Deborah Greenman
Trevor Weston, Composer and Chair of the Music Department at Drew University, was born in 1967 and grew up in Plainfield, NJ. He began his musical career as a 10-year-old boy soprano in the renowned choir school of St. Thomas Church in New York City. And he was 34 years old and only a few years from receiving his PhD in Music from UC Berkeley when Gerre Hancock, his former choir director at St Thomas Church, commissioned him to write the Magnificat and Nunc Dimittis that Cecilia will perform in its Evensong concert.
In a publicity interview with the San Francisco Symphony, Weston described his beginnings as a composer. “I was cleaning up the science room (we all had chores), and I started singing something, and I could hear the other parts while I was singing. I could hear them continuing even when I stopped singing. I didn’t know that was composing; I just thought I was having fun. I didn’t know it was a career option until I studied composition at Tufts University with T.J. Anderson, and he said I should go study with Olly Wilson. And that’s how I made it to UC Berkeley. And I guess the rest is history.”
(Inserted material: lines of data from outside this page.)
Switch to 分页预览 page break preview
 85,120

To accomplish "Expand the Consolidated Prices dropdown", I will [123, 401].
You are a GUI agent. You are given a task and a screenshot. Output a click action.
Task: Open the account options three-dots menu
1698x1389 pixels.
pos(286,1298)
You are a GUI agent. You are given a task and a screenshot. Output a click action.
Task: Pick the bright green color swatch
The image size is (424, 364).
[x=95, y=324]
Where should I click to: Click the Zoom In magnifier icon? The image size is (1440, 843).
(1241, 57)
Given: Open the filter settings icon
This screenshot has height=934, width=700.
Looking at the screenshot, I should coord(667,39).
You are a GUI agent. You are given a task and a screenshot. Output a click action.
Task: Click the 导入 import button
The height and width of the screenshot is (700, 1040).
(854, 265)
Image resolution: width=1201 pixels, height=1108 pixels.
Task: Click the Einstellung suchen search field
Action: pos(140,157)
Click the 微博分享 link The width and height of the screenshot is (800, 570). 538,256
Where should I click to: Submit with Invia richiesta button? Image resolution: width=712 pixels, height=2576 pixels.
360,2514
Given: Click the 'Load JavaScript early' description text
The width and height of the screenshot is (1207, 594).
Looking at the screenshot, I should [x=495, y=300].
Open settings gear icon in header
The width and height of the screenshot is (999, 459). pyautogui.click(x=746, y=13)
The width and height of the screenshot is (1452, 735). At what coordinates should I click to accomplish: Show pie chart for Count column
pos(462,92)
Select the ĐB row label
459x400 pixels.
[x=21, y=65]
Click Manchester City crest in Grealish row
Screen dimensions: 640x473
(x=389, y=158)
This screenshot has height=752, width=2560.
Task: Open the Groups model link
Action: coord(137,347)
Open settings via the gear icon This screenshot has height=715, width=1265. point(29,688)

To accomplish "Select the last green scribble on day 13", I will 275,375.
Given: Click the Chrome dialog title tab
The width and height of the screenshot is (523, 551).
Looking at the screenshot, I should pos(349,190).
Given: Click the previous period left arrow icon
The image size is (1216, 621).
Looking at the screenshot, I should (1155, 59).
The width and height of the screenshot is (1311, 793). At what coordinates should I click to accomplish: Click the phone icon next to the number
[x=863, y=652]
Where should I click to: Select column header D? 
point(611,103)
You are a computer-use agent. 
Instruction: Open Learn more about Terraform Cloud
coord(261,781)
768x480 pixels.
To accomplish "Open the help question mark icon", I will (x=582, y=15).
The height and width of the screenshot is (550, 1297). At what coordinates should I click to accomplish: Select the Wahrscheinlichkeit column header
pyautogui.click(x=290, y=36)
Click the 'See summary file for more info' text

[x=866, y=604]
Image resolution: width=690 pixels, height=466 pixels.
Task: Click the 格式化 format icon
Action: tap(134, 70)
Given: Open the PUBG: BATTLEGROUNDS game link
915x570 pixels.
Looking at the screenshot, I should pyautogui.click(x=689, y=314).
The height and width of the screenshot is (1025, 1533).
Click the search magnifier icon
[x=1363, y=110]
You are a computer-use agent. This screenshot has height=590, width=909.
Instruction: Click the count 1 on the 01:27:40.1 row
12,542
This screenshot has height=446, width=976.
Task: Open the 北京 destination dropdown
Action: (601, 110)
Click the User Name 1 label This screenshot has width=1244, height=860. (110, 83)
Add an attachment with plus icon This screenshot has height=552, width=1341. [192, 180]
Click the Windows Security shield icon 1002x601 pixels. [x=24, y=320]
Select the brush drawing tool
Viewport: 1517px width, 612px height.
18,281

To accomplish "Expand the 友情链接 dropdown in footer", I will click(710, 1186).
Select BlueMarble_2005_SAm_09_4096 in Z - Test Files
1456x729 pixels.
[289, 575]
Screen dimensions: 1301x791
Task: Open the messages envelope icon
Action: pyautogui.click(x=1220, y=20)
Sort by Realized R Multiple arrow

First winner (2021) of the Emerging Black Composers Project of the San Francisco Conservatory of Music and the San Francisco Symphony, Weston has talked of the challenges of being an African American composer: “And in this culture there’s such a distinction between what is popular and lowbrow, and what is from afar. And that affects people of color often because many of us write music that’s connected to our cultural background, which is usually a very American background…”. Weston, whose parents both sang in their church choirs, grew up hearing Duke Ellington and Bach in equal measure. In a recent podcast interview for Composer Connections, Weston noted that many of his compositions have been inspired by political and social issues and the suffering caused by hatred and racial injustice. In 2002, he composed a piece titled Ashes about the events of September 11th. In the program notes, he wrote “Ashes was written to work as an empathetic musical response for those who suffered due to 9/11 and all other acts of senseless violence.” More recently, in response to the horrific killing of George Floyd, he co-produced a video with Choral Conductor Marika Kuzma that is underscored by his 2004 composition Visions of Glory. The video includes scenes from the aftermath of Floyd’s death along with excerpts from the Mountain Top speech of Martin Luther King, Jr.
Trevor Weston is emerging as an important composer for our times, and – as noted - he was first a singer. He told one interviewer, “If I write for myself, I write choral music.” His Magnificat, written for organ and SATB chorus, begins with simply written lines for soprano and alto voices and then for the tenor and bass parts, and gathers harmonic complexity and fervor until it ends with a loud and jubilant declamation. The Boston Cecilia is excited to be performing a major Weston choral work for the first time.